> _What you have to do_
Output only the lines below that start at the line containing "Viewport: 1053px width, 477px" and end at the line containing "Given: Open the Trancheur Slic3r dropdown", with both ends kept.

-------- The records --------

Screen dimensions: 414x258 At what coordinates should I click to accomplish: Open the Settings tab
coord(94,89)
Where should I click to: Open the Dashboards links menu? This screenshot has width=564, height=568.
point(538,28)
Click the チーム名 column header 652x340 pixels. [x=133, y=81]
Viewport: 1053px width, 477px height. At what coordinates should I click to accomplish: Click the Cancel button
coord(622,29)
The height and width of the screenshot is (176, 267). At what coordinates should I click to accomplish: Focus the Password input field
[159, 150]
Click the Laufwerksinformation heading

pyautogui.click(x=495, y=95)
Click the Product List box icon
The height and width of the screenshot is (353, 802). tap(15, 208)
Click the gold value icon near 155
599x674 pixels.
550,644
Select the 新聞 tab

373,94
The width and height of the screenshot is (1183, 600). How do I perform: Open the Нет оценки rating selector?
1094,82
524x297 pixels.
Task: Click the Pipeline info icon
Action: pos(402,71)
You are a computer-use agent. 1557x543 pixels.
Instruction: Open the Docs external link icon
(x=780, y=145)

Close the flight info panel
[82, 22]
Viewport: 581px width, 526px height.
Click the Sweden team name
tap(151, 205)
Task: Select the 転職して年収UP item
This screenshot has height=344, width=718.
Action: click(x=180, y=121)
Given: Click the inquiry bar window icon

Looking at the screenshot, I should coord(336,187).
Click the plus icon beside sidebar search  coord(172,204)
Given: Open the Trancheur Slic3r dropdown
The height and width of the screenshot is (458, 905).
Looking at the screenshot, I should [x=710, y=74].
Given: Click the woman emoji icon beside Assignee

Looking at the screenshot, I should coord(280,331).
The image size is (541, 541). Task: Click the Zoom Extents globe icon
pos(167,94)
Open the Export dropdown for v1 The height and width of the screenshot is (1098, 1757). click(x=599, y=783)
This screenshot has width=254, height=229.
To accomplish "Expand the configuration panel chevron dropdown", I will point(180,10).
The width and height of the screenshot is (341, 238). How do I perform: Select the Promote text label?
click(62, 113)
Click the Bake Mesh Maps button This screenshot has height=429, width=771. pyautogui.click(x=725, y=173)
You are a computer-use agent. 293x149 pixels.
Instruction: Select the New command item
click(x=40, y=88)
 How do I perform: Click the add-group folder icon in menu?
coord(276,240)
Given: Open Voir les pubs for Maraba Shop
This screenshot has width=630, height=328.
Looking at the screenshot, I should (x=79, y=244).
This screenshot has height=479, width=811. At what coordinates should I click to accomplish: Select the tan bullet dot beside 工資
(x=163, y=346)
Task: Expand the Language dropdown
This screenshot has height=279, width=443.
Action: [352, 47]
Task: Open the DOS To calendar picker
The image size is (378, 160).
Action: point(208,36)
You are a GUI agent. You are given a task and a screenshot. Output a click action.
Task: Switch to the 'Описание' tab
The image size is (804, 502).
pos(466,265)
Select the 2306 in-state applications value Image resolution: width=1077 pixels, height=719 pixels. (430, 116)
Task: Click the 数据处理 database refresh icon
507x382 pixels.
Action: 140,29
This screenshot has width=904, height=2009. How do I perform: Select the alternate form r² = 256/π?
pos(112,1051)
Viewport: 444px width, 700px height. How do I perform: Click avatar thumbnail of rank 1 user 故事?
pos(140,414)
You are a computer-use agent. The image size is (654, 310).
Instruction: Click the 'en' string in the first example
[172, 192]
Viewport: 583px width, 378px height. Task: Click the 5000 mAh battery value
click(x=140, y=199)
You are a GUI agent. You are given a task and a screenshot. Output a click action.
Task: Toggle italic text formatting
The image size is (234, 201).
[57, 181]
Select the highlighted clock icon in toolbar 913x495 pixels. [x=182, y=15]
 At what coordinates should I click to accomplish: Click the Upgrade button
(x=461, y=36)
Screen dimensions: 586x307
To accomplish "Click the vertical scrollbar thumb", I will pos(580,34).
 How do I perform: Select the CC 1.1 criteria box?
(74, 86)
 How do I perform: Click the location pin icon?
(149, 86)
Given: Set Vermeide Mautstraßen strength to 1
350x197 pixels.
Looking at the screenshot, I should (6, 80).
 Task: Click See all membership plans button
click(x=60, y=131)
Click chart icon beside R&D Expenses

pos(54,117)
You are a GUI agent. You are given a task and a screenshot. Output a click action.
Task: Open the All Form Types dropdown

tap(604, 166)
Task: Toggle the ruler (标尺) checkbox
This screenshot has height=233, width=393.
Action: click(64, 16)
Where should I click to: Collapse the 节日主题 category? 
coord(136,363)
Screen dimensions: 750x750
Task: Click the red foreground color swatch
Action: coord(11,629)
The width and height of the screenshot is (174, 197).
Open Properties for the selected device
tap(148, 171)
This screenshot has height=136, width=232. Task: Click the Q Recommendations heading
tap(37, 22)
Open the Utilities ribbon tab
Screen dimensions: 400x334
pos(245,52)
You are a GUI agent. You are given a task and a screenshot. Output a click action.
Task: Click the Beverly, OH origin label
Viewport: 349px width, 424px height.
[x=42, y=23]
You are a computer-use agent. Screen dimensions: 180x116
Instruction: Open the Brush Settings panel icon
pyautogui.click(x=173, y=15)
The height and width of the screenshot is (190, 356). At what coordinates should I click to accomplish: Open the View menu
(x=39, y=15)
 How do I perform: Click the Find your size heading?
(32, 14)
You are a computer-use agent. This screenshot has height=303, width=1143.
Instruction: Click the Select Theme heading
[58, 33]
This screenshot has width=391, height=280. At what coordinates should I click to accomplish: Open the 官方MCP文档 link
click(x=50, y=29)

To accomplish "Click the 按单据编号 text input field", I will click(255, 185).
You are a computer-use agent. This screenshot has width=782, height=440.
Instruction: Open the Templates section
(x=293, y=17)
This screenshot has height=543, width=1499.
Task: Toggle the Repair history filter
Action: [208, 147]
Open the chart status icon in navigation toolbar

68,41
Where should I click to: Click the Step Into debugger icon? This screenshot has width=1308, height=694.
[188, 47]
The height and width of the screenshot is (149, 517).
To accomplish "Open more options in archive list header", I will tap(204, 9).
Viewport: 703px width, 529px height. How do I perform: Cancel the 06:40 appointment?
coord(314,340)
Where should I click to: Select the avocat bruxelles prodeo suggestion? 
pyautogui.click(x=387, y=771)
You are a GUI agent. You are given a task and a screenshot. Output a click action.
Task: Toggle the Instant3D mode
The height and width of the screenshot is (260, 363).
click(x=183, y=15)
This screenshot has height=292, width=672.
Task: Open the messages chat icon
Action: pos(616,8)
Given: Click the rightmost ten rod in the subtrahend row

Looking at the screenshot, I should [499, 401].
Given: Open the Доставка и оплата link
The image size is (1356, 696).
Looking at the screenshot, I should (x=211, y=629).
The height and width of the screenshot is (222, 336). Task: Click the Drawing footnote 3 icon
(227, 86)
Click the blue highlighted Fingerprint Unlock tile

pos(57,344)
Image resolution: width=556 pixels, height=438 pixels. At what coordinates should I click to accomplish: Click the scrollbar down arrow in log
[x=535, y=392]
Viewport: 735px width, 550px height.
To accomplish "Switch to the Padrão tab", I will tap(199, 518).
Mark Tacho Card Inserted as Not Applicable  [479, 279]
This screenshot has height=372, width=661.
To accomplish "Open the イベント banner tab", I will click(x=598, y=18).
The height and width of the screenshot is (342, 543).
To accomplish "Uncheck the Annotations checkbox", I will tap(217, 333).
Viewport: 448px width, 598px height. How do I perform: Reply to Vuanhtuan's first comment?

--------

> _Output_
Viewport: 1053px width, 477px height. At what coordinates should I click to accomplish: Click the Cancel button
coord(622,29)
The height and width of the screenshot is (176, 267). At what coordinates should I click to accomplish: Focus the Password input field
[159, 150]
Click the Laufwerksinformation heading

pyautogui.click(x=495, y=95)
Click the Product List box icon
The height and width of the screenshot is (353, 802). tap(15, 208)
Click the gold value icon near 155
599x674 pixels.
550,644
Select the 新聞 tab

373,94
The width and height of the screenshot is (1183, 600). How do I perform: Open the Нет оценки rating selector?
1094,82
524x297 pixels.
Task: Click the Pipeline info icon
Action: pos(402,71)
You are a computer-use agent. 1557x543 pixels.
Instruction: Open the Docs external link icon
(x=780, y=145)

Close the flight info panel
[82, 22]
Viewport: 581px width, 526px height.
Click the Sweden team name
tap(151, 205)
Task: Select the 転職して年収UP item
This screenshot has height=344, width=718.
Action: click(x=180, y=121)
Given: Click the inquiry bar window icon

Looking at the screenshot, I should coord(336,187).
Click the plus icon beside sidebar search  coord(172,204)
Given: Open the Trancheur Slic3r dropdown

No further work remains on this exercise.